Once you get your first bit of information, you must make sure that you continue the two-way street approach. Don’t keep making demands without giving back. Relationships work in the intelligence community because of this back-and-forth. Usually, it’s a simple arrangement. The asset supplies information and you supply the cash, security, etc. It’s an even exchange. Outside the IC, you have to form a similar relationship. So always be looking to extend value into the relationship. The more demanding the request, the more value you must provide in return. The ratio depends on the target; some people are more giving than others. Some people will be reluctant to part with any information, in which case, you have to reconsider your approach and method of coercion.

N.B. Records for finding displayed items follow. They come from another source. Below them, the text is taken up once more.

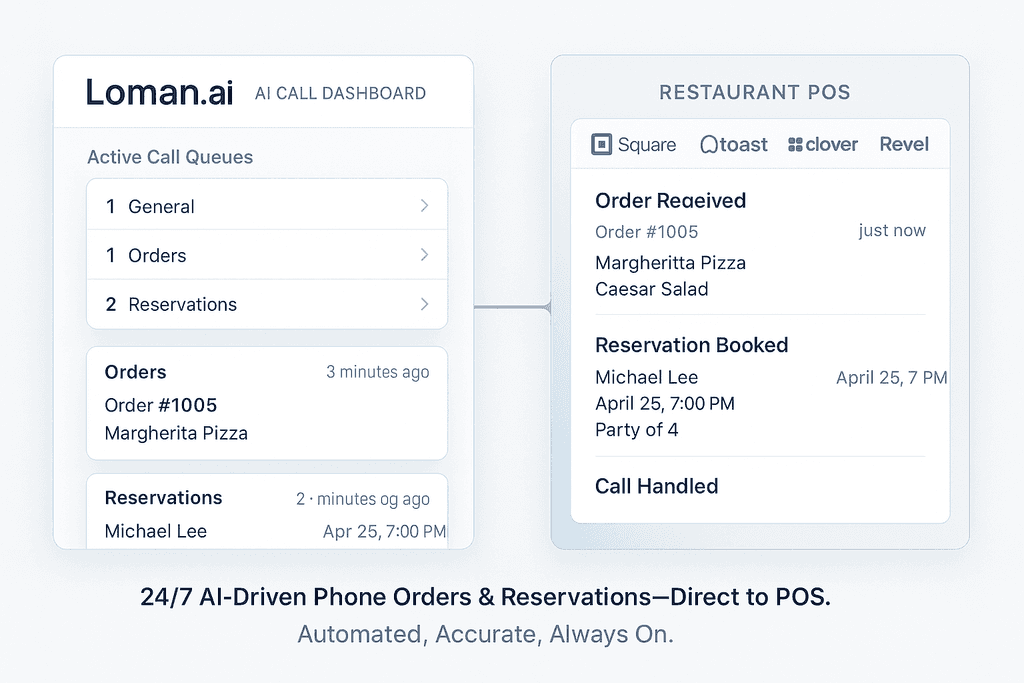Click the RESTAURANT POS title
The height and width of the screenshot is (683, 1024).
754,93

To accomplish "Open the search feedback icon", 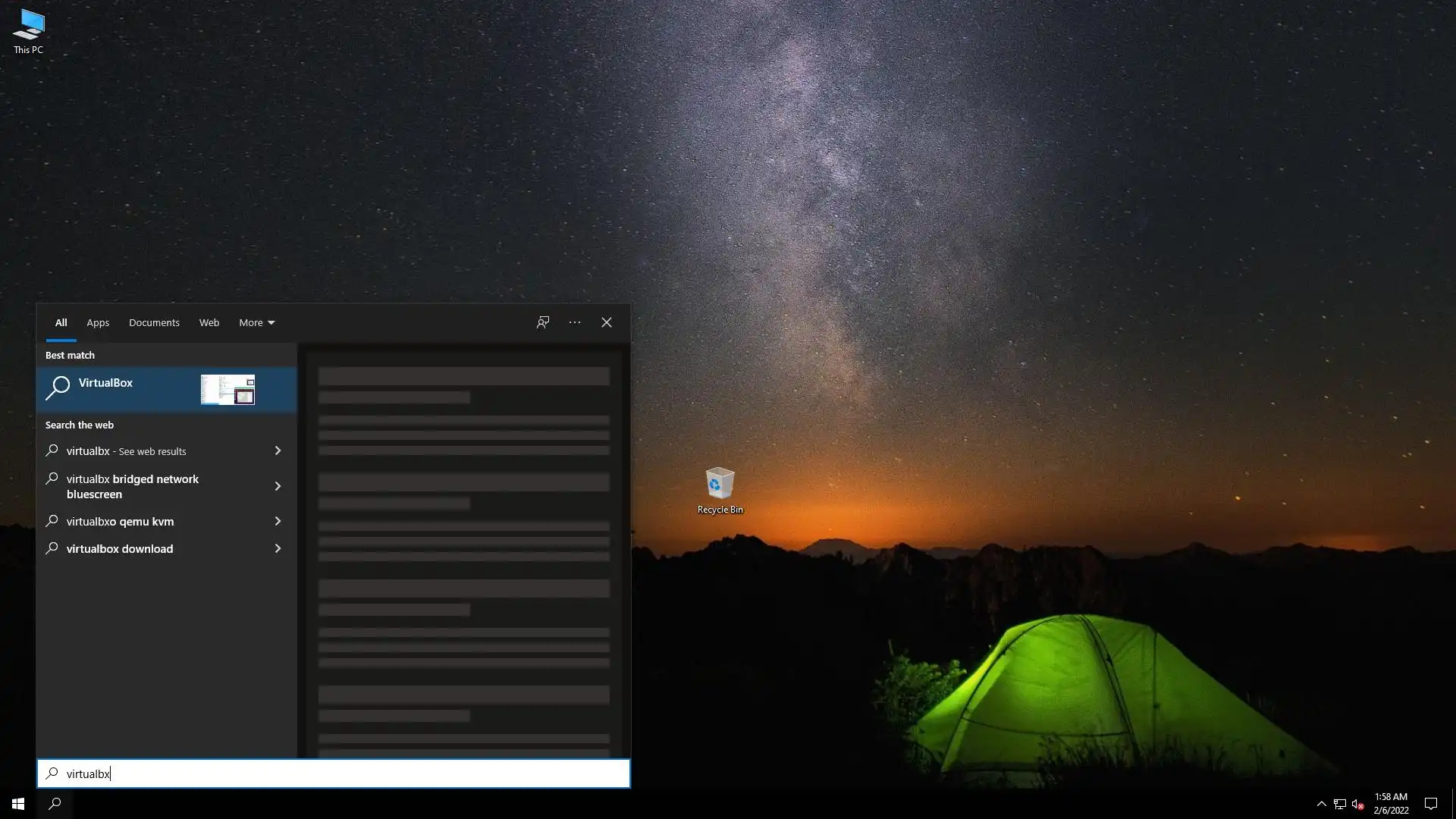I will [543, 322].
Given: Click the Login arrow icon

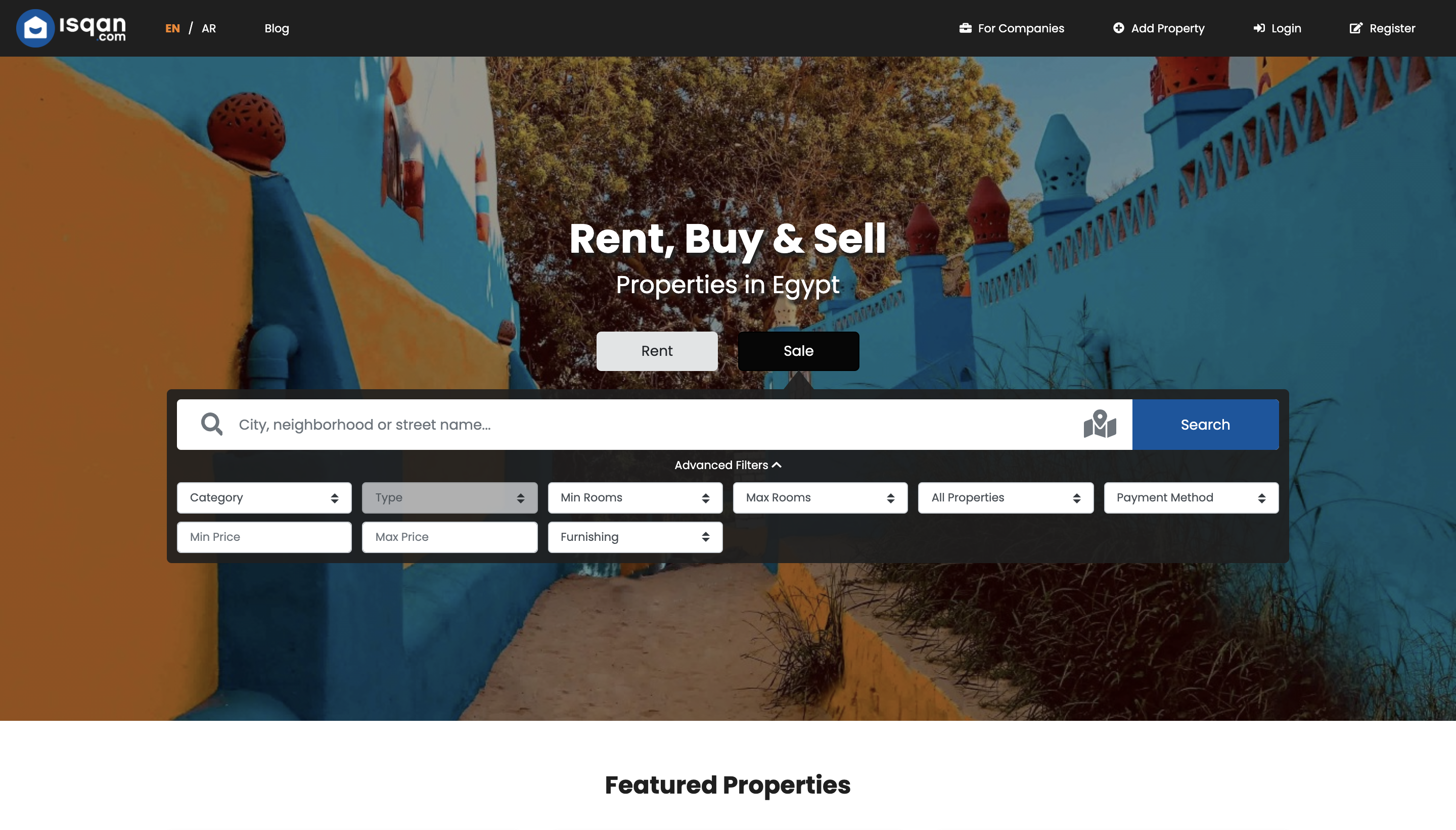Looking at the screenshot, I should [x=1259, y=27].
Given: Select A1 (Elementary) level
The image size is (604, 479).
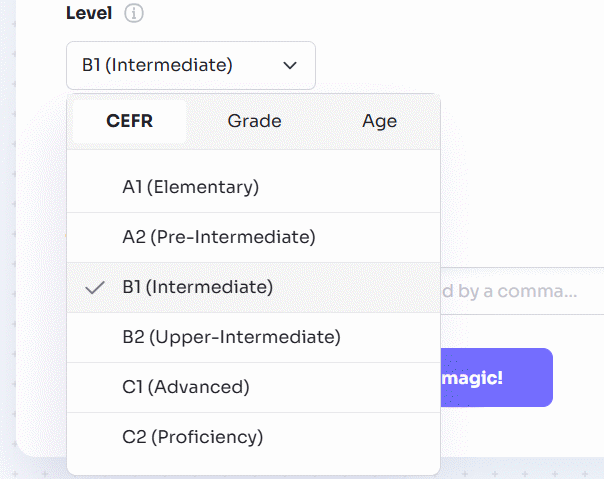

I’ve seen three terrible examples of relationship building in recent days: all of them asked me to do something that would have taken time and potentially cost me money. All three requests came with no real relationship in place prior to the demand. In one case, the emailer asked me to give up names of contacts that I have in the film/TV business – information that has taken me years and cost me money to develop. And this was done after a throwaway line about me being successful selling ebooks on Amazon. No real effort put into the email; no effort made at building a relationship or offering anything of value. You can guess what I did with that email.

The Flip Side: Depending on your circumstances and goals, you might actually invert the tactics outlined in this post in order to get something. Take the example I just outlined in the preceding paragraph. If it turned out that the person who emailed me was someone I needed information from, had something of value to offer in return, etc., then I could very easily offer up that information he wanted and immediately get that person indebted to me – which I would then use to extract what I wanted. This works primarily by putting yourself out there as “bait” that people want to be associated with. So, if you are successful and people know that, they may want to connect with you. It’s the inverse of the relationship you’ve been building over the course of this post.

Take the time to build relationships the proper way and you’ll have a pool of people only too willing to aid you as you pursue your goals. Treat your relationships – your “assets” – like plants. They need water, sunshine, fod, love, and caring in order to flourish. Skimp on those things and they’ll wither and die. You won’t have a network and you won’t be successful.

PS: Remember: this is just ONE way to cultivate an asset. There are many others.